# Different chirality in IIB (N=2, D=10) supergravity

In some papers on type IIB supergravity (N=2, D=10) the dilatino is taken to be of positive chirality. In some other papers dilatino is choosen instead of negative chirality.

Is it possible to map one convention to the other? What is the standard method?

I think I can give you some hints to help you spot where the whole thing starts, though I do not know if this is something I am allowed to do (I mean not give a definite answer but rather some logical steps).

In any case.

In order to go from one convention to the other, you need to figure out what is going on.

Also, it would be a good thing to check that there is no typo in the paper. It is a common situation.
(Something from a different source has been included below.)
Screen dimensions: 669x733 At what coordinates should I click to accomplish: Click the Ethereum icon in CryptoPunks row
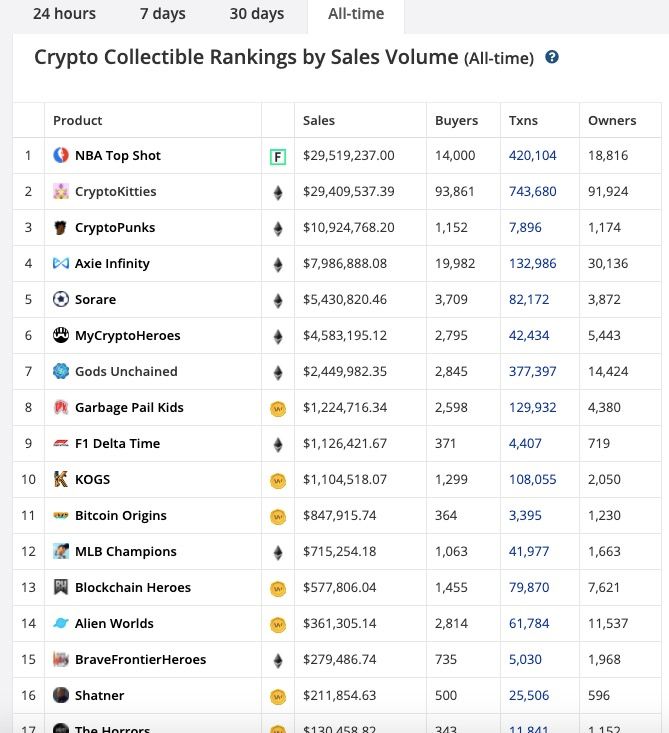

One makes a typo and then they derive some important results, and in subsequent papers other authors carry the typo as they didn't check. It has happened before, it will happen again.

What do we know about type $IIB$ in $10d$?

It is a maximal supergravity in ten dimensions which cannot be (directly) obtained from d = 11. It contains 32 real supercharges in two Majorana-Weyl spinors of the SAME chirality.

$\Gamma$-matrices

They are unique (up to a similarity transformation) in even dimensions; for odd dimensions, there are two inequivalent representations.

For d=10,

$$\Gamma_{chiral} = \Gamma_0 \cdots \Gamma_9$$

and there is no other way to write it down, see i.e Polchinski vol 2, appendix.

So, it seems we can narrow down the confusion.

The $\gamma$-matrices are not causing -or better yet should not be causing- this chirality change. Now, it seems, that the change in chirality should be in the spinors. What I mean is that the left-chiral of one paper is the right-chiral of the other. At least this is what sounds reasonable in my head.

This might have to do with the conventions that each author is using.

And it makes sense, since there is no universal way of writing down SUSY. The conventions are very different from one paper to the other, so it has to do with how they write down the chiral supermultiplets.

Is there a consistent way to do it? If I am correct in my above considerations, then by knowing both of the SUSY conventions that they used, you'll be able to figure out where they have a relative minus change or something like that.

I know that this does not answer fully your question, but I sincerely hope I helped. At least a bit. If not, apologies.